• **Data records**
++++++++++++++++++++
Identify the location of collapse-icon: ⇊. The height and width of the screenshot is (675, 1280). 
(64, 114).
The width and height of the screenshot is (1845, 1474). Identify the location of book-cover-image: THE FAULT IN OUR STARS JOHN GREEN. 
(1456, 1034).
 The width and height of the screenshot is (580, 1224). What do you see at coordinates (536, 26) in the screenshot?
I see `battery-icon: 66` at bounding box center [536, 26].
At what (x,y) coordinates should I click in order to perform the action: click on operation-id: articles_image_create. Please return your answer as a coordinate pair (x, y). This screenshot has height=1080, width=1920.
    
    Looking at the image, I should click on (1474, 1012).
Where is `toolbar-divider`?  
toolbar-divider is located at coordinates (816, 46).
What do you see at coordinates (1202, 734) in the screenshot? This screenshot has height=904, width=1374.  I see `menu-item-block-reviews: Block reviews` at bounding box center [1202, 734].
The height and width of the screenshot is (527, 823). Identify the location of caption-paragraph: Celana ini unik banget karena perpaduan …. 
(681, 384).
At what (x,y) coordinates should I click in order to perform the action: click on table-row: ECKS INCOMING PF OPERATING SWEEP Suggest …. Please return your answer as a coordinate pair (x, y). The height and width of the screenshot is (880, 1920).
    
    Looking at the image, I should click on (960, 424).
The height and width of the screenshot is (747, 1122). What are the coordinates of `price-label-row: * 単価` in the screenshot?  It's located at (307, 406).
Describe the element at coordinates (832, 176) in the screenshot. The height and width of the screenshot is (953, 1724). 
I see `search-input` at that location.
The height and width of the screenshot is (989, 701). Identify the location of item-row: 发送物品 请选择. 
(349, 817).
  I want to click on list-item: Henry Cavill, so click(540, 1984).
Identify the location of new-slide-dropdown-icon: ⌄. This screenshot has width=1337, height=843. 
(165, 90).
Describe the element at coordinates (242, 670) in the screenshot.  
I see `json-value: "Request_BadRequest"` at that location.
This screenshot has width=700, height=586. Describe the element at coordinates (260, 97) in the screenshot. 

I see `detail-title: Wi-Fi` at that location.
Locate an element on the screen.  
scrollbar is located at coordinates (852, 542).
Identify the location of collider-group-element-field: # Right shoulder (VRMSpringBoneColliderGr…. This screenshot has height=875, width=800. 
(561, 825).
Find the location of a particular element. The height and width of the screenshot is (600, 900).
++++++++++++++++++++
• **Your task**
Please copy out the records again, starting at the line that has "The height and width of the screenshot is (527, 823)." and stopping after the line that has "(681, 384).", and give only those lines. Leave the requests unchanged, but multiply every coordinate in the answers by 1.35 and round it to a whole number, with halves rounded up.

• **Response area**
The height and width of the screenshot is (527, 823). Identify the location of caption-paragraph: Celana ini unik banget karena perpaduan …. 
(919, 518).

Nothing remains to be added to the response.